--- EXCERPTED RECORDS Enclosed Below ---

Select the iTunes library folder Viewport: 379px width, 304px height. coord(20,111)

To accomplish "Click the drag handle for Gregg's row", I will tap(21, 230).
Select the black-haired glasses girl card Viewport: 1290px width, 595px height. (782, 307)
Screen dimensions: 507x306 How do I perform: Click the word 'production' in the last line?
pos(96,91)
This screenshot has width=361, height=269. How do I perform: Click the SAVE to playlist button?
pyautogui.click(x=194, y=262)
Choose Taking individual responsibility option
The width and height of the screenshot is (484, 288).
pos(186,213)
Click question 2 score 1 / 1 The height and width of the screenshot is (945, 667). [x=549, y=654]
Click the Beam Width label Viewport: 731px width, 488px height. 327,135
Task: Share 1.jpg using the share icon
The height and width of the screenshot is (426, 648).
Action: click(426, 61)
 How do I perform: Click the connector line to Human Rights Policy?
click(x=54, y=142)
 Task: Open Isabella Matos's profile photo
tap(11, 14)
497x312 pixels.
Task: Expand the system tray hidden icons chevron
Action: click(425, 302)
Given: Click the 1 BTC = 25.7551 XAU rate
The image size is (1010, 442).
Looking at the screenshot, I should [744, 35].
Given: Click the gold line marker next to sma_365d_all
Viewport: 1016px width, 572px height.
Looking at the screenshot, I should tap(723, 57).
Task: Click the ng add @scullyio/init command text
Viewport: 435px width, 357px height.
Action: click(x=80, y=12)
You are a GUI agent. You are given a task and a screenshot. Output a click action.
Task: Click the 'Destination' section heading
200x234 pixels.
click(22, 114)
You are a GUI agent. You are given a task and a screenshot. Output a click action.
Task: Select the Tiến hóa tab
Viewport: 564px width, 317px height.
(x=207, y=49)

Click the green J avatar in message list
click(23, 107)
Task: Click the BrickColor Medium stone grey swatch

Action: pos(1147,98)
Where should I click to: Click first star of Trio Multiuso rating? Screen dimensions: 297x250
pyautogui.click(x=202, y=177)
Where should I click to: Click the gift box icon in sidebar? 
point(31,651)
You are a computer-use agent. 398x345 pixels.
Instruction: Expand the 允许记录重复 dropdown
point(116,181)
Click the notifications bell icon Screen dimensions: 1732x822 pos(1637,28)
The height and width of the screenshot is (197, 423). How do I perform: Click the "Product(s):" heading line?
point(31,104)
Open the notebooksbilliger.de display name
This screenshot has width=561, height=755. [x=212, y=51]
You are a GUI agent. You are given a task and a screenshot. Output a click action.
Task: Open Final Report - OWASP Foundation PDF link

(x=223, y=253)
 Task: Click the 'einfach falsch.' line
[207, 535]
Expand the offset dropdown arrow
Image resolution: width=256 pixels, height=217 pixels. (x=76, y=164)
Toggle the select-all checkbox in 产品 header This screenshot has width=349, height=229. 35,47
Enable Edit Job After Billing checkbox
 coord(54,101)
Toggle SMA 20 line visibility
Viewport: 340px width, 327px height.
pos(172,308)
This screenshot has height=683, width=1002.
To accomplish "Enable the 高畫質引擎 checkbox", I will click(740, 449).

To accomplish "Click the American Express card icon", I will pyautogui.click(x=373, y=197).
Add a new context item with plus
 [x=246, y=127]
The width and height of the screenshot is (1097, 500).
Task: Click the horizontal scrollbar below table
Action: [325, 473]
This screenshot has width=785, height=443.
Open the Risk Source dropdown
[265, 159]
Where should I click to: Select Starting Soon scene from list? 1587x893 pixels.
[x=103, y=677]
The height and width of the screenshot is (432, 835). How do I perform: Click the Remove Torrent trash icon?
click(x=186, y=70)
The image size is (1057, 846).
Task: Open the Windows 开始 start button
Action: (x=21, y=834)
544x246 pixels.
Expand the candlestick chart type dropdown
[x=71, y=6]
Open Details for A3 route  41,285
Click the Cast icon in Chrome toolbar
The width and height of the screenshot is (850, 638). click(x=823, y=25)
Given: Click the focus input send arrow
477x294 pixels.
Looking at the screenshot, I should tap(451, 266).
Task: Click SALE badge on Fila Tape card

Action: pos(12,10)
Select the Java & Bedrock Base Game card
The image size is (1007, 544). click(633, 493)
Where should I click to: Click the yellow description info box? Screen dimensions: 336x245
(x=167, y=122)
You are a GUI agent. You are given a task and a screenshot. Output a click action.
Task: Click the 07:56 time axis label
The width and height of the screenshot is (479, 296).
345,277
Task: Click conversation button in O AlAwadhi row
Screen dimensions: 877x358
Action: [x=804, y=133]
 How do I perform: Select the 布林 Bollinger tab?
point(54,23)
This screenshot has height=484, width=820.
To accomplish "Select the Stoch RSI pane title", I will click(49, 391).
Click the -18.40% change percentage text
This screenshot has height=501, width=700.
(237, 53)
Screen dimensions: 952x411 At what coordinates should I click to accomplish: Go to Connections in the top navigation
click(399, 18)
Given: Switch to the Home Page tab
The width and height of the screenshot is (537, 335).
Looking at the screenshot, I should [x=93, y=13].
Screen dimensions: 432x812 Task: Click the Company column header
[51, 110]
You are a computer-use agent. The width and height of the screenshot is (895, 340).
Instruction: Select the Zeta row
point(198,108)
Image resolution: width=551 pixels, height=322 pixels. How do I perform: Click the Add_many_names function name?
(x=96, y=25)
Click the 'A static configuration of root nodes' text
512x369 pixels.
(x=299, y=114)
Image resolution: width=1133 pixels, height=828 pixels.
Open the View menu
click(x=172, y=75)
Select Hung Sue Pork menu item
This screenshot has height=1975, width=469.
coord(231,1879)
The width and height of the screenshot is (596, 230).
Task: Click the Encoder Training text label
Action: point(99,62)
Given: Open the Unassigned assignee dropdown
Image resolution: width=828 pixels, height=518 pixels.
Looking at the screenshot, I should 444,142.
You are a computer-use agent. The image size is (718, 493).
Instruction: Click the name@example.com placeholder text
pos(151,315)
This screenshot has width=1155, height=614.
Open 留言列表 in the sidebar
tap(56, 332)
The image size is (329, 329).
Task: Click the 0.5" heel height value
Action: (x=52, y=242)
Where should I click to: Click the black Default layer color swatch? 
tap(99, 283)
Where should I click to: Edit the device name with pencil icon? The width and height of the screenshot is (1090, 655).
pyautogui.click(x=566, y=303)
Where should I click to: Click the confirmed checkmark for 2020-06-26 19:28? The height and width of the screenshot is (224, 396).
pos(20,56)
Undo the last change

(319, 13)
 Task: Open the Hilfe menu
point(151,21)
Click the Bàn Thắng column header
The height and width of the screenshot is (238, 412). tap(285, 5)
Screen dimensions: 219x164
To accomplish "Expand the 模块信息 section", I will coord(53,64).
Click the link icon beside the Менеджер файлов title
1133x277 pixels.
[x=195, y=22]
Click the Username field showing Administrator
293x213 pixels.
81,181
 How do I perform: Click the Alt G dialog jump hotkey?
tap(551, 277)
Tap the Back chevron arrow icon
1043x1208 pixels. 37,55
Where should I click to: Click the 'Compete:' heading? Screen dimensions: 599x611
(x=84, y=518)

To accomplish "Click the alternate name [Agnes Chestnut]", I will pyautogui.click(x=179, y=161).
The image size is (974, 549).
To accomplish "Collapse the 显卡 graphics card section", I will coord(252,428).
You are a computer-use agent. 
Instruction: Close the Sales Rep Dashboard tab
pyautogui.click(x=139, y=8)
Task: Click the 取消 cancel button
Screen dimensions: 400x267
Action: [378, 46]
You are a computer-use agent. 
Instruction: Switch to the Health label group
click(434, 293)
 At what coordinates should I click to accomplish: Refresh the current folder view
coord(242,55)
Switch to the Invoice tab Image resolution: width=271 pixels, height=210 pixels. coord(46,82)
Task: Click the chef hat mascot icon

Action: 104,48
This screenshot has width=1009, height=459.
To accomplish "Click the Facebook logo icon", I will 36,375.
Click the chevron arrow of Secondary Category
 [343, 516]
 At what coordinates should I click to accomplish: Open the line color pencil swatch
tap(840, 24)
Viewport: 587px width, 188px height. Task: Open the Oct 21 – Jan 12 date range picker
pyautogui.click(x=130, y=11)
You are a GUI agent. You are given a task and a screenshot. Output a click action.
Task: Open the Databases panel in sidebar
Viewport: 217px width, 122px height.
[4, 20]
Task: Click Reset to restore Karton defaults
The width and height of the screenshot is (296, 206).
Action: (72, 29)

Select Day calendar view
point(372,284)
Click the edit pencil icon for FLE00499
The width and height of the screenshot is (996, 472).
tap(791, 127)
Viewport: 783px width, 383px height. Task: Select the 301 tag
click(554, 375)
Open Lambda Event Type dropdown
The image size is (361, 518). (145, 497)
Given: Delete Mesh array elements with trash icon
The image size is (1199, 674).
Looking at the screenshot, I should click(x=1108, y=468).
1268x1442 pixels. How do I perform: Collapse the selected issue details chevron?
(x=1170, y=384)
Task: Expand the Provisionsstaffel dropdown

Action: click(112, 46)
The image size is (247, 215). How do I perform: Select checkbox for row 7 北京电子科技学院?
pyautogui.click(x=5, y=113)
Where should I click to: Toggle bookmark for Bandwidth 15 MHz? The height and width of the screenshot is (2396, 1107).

--- End of Enclosed EXCERPTED RECORDS ---

▶ _WORK REQUEST_
Check each line above for the string "computer" and copy every line that has it.

▶ _WRITTEN ANSWER_
You are a computer-use agent. 398x345 pixels.
You are a computer-use agent. The width and height of the screenshot is (895, 340).
You are a computer-use agent. The image size is (718, 493).
You are a computer-use agent. 
You are a computer-use agent. 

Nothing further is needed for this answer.